Jun 19, 2023 by Marlene Wagman-Geller


   From time immemorial, relationships have often been expressed through gifts. Some, like Eve’s apple and the Trojan Horse, proved unkind to those who received them, while others  have been odes to romance. Few women have received as wondrous a present as Cosima Wagner did when Richard composed the Siegfried Idyll for her birthday. Tsar Alexander’s Fabergè egg gained mileage with his young bride, as did Burton’s 68-carat diamond to his ladylove. Resplendent as the symphony, the egg, and the ring may be, nothing could rival a son’s tribute to his mother.

       In 1865, Frenchman Frederic Auguste Bartholdi conceived of a giant statue to send across the sea to commemorate the centennial of America’s freedom from monarchy. The robed figure represented the Roman goddess Libertas, and the seven spikes of her crown symbolized the seven continents and the seven seas. Her rib cage was an engineering marvel of Gustave Eiffel while her face was a portrait of Charlotte Bartholdi, the sculptor’s mother. He baptized his lady Liberty Enlightening the World.

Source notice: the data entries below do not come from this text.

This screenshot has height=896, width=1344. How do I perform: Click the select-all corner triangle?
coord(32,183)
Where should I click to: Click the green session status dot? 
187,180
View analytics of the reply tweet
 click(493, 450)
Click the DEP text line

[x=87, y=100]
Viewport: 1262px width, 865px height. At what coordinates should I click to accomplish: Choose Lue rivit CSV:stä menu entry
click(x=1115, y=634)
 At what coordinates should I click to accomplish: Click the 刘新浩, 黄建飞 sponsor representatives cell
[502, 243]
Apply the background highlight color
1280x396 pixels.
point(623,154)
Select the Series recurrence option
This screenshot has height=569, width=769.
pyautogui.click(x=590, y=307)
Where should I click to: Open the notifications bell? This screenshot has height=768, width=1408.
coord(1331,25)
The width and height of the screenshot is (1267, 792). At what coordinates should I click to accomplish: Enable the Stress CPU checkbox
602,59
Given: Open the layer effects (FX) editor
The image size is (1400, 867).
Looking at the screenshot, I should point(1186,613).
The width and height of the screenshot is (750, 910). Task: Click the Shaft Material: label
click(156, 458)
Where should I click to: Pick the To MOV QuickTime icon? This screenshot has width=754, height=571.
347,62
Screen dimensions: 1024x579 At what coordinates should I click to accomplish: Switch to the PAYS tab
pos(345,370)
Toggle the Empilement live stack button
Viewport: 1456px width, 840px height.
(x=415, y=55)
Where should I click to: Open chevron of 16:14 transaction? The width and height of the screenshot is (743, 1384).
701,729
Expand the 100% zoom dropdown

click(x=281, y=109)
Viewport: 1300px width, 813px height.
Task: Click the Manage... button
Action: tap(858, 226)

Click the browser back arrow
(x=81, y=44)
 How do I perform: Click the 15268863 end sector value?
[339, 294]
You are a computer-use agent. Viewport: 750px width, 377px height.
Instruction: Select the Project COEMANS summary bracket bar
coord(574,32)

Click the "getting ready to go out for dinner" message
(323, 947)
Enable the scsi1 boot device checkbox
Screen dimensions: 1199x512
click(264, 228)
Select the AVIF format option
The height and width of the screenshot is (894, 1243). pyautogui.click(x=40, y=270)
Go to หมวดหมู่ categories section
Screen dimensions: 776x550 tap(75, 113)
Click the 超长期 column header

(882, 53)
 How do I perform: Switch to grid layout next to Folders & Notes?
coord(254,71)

      The game plan was for France to absorb the cost of their creation and the United States to pay for its pedestal; however, many Americans were not convinced they needed a gigantic, European statue. Joseph Pulitzer, a Hungarian Jewish immigrant, disgusted by the parsimony, spearheaded a fund-raiser through his newspaper, the New York World.  This campaign included an auction to bid for the works of eminent writers; Mark Twain and Walt Whitman sent in their work as an inscription for its pedestal.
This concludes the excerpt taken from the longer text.